The Education Department’s attack on cross-examination will lead to free-speech violations, by resulting in students being convicted of harassment even when their speech did not create a subjectively-hostile environment, much less interfere with the accuser’s educational opportunities. If the speech has not created such an environment, it has not caused tangible harm, and cannot be banned merely because a hypothetical listener might have objected to it. For example, in Meltebeke v. Bureau of Labor and Industries, 903 P.2d 351 (Or. 1995), the Oregon Supreme Court struck down a religious small-business owner’s fine for religious harassment because the state agency’s harassment rule violated religious-freedom guarantees. Justice Unis, in his concurrence, noted that the rule also violated free speech, and was unconstitutionally overbroad, because it only required that the speech create a hostile environment for a hypothetical reasonable person — not for the actual complainant, who did not need to experience a subjectively-hostile environment.

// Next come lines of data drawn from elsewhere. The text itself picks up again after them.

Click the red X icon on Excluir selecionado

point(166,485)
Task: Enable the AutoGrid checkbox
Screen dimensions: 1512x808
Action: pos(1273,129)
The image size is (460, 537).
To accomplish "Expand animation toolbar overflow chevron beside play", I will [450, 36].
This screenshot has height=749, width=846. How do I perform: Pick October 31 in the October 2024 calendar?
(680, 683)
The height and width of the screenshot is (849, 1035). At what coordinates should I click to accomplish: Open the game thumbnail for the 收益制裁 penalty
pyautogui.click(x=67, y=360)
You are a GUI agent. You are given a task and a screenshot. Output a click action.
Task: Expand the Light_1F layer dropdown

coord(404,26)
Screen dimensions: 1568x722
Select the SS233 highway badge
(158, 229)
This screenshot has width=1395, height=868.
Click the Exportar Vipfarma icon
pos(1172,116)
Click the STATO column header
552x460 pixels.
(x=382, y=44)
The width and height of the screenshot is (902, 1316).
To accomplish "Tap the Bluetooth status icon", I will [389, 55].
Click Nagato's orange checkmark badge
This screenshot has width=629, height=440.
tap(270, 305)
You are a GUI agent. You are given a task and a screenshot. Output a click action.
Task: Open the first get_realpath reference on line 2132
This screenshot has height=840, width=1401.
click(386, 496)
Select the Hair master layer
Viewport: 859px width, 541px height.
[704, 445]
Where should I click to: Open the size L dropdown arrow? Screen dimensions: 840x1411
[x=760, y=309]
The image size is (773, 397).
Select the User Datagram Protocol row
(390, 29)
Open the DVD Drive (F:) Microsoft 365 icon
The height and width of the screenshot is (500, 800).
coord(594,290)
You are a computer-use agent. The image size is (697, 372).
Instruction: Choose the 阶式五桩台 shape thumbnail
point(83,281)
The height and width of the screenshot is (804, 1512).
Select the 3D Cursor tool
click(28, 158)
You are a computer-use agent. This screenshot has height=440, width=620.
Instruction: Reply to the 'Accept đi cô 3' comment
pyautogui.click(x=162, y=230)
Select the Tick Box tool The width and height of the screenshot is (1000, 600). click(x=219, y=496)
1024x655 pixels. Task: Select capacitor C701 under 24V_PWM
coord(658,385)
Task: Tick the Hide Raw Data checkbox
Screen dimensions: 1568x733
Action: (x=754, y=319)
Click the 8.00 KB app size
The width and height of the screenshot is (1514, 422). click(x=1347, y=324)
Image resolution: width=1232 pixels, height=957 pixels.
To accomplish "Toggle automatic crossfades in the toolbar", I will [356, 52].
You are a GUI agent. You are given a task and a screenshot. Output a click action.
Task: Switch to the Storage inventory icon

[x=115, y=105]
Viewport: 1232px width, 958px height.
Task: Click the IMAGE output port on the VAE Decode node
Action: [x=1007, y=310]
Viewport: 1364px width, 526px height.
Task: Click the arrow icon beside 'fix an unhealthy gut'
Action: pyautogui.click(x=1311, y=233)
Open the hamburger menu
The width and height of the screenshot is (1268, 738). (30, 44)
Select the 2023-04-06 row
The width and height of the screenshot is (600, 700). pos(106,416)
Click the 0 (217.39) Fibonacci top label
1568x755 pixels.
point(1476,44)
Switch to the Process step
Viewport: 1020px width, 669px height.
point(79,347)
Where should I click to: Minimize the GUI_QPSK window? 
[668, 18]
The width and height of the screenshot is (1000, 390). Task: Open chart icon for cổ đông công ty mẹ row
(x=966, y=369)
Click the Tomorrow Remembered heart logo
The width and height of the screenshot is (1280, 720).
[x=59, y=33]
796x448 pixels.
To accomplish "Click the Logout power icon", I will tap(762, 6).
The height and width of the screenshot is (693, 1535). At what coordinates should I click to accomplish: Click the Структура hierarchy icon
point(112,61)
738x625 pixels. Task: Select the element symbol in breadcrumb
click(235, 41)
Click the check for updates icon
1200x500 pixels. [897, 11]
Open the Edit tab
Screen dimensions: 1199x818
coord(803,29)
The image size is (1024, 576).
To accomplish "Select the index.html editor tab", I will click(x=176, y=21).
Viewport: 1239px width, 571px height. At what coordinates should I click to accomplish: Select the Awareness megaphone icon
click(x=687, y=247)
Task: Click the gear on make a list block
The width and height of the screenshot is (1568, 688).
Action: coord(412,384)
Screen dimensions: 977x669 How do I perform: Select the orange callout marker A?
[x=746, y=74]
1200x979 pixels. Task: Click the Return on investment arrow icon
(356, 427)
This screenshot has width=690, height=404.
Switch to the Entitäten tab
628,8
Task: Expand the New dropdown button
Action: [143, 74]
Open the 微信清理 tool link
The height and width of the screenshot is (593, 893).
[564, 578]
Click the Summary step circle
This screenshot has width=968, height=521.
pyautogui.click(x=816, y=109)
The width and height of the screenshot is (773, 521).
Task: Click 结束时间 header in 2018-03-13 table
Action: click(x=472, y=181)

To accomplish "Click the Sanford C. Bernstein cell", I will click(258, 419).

The Education Department also orders colleges to use the lowest standard of proof in disciplinary proceedings over alleged sexual harassment and rape, known as the preponderance standard. Historically, most colleges and universities used a higher, “clear and convincing” evidence standard in student and faculty discipline cases of all types, to safeguard due process. As James Picozzi noted in 1987 in the Yale Law Journal,“Courts, universities, and student defendants all seem to agree that the appropriate standard of proof in student disciplinary cases is one of ‘clear and convincing’ evidence.” (James M. Picozzi, University Disciplinary Process: What’s Fair, What’s Due, and What You Don’t Get, 96 Yale L. J. 2132, 2159 n. 17 (1987); see also Nicholas Trott Long, The Standard of Proof in Student Disciplinary Cases, 12 J. College & U.L. 71 (1985).) Contrary to the Education Department’s claims, Title IX does not require a lower standard of evidence.
I earlier explained why the Education Department’s demand that colleges lower the standard of proof is legally erroneous, violates the Administrative Procedure Act, and is not required by Title IX at this link. I explained at a separate link why courts should not defer to the Education Department’s “guidance” on this subject due to its procedural and logical flaws.
The demand that colleges lower the standard of proof was originally made in a 2011 Education Department letter to school officials, known as the “Dear Colleague” letter. Its demands were criticized by many legal scholars, law professors, lawyers, civil-libertarians, and journalists, as well as groups like American Association of University Professors and the Foundation for Individual Rights in Education.
For examples of seemingly-innocent students expelled or suspended from school based on very weak evidence, in the aftermath of the Education Department’s “Dear Colleague” letter, see here, here, here, here, here, here, and here.